**CONSIGNE**.
Réécrivez le passage consacré aux carnets de Marie-Louise Vaissière, de « À la veille » jusqu'à « de sa destinée... », en y remplaçant « institutrice » par « enseignante ».

**PASSAGE**.
----

Les carnets de Marie-Louise Vaissière

À la veille de la Seconde Guerre mondiale,
Marie-Louise Vaissière, jeune institutrice, noircit les
pages de ses carnets. Cette femme, affranchie de toute
idéologie et de tout dogme, fait feu de tout bois :
littérature, cinéma, religion... sont passés au crible
de sa plume. Quand viennent les années troubles de
la guerre, elle plonge son regard sans concession sur
la société de son temps et livre un témoignage captivant
de la vie sous l'Occupation. Toujours critique, jamais
complaisante, cette femme fière de ses opinions offre
l'histoire atypique de sa destinée...

----

**MATÉRIEL FOURNI**.
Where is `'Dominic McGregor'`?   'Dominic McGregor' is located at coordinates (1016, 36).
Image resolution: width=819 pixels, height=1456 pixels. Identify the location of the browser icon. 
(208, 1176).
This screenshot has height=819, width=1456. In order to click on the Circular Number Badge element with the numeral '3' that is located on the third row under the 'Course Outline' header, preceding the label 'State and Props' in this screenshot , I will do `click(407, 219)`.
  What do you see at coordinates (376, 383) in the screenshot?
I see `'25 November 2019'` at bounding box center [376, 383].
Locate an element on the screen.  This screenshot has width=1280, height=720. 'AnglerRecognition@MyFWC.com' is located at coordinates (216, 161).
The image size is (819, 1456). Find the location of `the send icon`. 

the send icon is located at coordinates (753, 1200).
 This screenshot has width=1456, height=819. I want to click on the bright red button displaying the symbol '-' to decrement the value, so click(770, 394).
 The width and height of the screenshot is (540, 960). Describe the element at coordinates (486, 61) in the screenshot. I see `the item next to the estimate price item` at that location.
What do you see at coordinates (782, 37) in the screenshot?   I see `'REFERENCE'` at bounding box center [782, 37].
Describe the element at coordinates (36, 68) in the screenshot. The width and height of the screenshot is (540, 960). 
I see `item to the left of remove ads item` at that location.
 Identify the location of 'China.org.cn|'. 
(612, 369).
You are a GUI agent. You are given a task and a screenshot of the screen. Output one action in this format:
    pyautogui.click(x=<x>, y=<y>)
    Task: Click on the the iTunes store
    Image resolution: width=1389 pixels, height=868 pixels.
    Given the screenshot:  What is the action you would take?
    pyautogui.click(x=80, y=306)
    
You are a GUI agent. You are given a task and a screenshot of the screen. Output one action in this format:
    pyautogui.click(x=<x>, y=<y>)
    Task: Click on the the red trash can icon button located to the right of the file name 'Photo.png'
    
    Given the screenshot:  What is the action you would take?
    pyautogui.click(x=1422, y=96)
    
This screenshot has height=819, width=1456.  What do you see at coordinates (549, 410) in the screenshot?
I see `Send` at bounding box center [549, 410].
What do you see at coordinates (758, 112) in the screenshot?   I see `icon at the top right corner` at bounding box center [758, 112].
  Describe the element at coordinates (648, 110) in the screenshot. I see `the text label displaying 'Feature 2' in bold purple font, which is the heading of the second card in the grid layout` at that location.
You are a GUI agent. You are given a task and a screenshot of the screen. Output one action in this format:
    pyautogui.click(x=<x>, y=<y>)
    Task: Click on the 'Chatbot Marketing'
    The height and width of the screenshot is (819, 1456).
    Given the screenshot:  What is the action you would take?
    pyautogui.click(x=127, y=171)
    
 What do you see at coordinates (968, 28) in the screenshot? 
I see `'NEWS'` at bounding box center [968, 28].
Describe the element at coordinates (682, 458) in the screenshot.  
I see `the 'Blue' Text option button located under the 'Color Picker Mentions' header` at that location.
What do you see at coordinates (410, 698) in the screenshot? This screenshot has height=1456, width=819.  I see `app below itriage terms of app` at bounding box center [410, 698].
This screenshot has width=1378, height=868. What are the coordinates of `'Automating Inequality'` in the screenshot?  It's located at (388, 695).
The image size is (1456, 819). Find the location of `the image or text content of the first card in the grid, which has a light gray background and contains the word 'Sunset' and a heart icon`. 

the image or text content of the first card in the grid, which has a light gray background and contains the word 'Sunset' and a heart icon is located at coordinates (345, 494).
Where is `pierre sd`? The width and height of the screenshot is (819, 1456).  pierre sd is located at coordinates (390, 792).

----

**ZONE DE RÉPONSE**.
À la veille de la Seconde Guerre mondiale,
Marie-Louise Vaissière, jeune enseignante, noircit les
pages de ses carnets. Cette femme, affranchie de toute
idéologie et de tout dogme, fait feu de tout bois :
littérature, cinéma, religion... sont passés au crible
de sa plume. Quand viennent les années troubles de
la guerre, elle plonge son regard sans concession sur
la société de son temps et livre un témoignage captivant
de la vie sous l'Occupation. Toujours critique, jamais
complaisante, cette femme fière de ses opinions offre
l'histoire atypique de sa destinée...